And I think one of the extraordinary experiments of
American democracy was that the founding fathers and
mothers were people who were completely beyond their
time in recognizing that the Constitution needed to
be a document that would allow for extraordinary levels
of flexibility. Its not just as simple as the
fact that statements about men being free and equal
or able to become people being free and equal. Its
not just the statements about who could vote, appearing
to be, at first very open but that became much larger.
Their language was very flexible. And very open and
the experiment of American democracy I think has very
much been to increasingly inhabit that wonderful open
space that are civil liberties in our country.
When
we enter times of crisis, in your opinion and in the
ACLUs opinion, do the ends ever justify the
means, when you look at actions like the Patriot Act?
I
think that there are repeated events in US history
where there have been times of crisis that we have
looked back with true horror at what we did. That
at moments of great crisis we acted in ways, which
we now recognize to have been hysterical or wrong,
headed or racist or we became clenched. We lost assurance
of the very things that we most hold dear, and rather
than exercising those, reflecting those, we began
to hide them, we began to deny them, we began to think
that somehow those very things that we hold so dear
led somehow to the crisis that we found ourselves
in. And I like to think that after the fact, that
after time, after the dust had settled that the country
has been able to turn around and say, Wait a
minute, we did something very wrong. And I think
that is what happened with the internment of Japanese
Americans for example, during the Second World War.
I think that it happened after the Palmer Raids and
what happened in the late teens and early twenties.
So, I think that it goes back as far as the Alien
Sedition Act at the end of the eighteenth century.

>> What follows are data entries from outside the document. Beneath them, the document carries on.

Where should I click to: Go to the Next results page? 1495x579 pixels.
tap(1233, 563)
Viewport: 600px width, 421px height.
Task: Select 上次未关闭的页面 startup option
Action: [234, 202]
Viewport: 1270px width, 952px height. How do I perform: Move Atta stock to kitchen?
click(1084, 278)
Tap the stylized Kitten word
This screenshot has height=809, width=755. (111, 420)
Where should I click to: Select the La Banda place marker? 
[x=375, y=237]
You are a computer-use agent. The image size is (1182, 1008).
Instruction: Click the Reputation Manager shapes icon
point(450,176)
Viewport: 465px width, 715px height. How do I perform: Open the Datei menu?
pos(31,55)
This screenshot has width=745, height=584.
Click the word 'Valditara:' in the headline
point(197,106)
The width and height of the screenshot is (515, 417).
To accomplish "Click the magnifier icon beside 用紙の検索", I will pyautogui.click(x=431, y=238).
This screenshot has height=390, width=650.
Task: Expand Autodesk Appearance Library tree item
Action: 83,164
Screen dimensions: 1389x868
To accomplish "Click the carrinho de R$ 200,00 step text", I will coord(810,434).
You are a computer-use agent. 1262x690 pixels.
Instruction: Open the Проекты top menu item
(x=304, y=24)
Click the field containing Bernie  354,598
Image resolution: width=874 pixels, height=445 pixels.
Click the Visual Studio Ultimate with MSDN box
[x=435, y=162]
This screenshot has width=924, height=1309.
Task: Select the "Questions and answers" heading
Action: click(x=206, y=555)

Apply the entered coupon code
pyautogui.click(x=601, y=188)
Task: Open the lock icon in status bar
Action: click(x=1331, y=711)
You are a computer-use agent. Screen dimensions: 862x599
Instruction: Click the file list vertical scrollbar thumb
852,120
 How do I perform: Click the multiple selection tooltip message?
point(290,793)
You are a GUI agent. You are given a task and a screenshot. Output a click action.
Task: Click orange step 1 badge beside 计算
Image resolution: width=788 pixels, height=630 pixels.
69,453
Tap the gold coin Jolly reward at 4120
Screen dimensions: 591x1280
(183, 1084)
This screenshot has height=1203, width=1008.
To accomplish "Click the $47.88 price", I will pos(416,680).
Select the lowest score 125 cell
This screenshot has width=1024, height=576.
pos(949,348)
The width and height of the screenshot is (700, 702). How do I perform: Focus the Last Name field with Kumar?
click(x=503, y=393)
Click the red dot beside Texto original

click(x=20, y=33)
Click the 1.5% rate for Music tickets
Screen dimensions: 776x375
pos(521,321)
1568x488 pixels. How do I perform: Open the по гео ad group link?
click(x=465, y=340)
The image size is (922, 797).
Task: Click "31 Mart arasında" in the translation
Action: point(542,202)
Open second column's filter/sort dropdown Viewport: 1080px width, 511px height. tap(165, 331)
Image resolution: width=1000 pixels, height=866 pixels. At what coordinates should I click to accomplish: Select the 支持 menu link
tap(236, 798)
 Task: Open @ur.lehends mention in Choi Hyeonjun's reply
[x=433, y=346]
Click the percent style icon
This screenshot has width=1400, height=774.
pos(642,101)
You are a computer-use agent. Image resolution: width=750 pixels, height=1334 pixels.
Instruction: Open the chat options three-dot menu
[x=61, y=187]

Which is to say we have repeatedly had these moments
and I like to think and the ACLU likes to think that
one of the remarkable things about our country is
that we were able to turn around, undo errors that
were made, try to apologize for errors that were made,
and continue to forge ahead in inhabiting the liberties
that the Constitution and the Bill of Rights give
us.
What about avoiding them in the first place?
Well
a nation and a government are made of people and I
think that for anybody living in Washington D.C. at
the time of September the 11th, the ACLUs offices
were wedged at the time directly between the US Supreme
Court and the Hart Senate office building, we liked
to call it Anthrax Alley at that time, as you may
remember not only did the Congress have a sense that
it had been under direct attack by these terrorists,
who after all had been flying a plane towards them
as far as they were concerned. But also, of course,
that with the Anthrax attack and suggestions from
the government that somehow these things might be
connected, there was a true hysteria in Washington.
That does not excuse anything and the Patriot Act
as far as the ACLU is concerned is inexcusable. It
was dumb at the time and its dumb now. But the
fact is that what you saw there was a time of true
hysteria and fear. I mean remember that you have US
Senators who are voting for a piece of legislation
that not only have they not read they cant even
get into their offices. The disruption of the US government
at that time is a very significant thing. And again,
it doesnt excuse it, but I think its important
to recognize that these people were also under a tremendous
level of stress and strain and what they did was really
dumb and really wrong and now weve got to change
it, weve got to make it, weve got to take
back the civil liberties that have been so much put
to risk.
Can
you identify with some specific examples where the
Patriot Act is problematic, if not unconstitutional?
Well,
I think that first of all, whats important to
recognize is that the Patriot Act is only one of many
problems that have been launched in the aftermath
of September the 11th. The ACLU is very concerned
about a series of federal actions, not just the Patriot
Act. Theres the Patriot Act, there are the rewritten
FBI guidelines, there are programs like the total
information awareness program of data mining and data
collection. There was the TIPS program in which citizens
were asked to snitch on other citizens. In particular,
what the Patriot Act does is that you have a series
of problems. For example, Section 215 of the Patriot
Act which is allowing the seizure of private records.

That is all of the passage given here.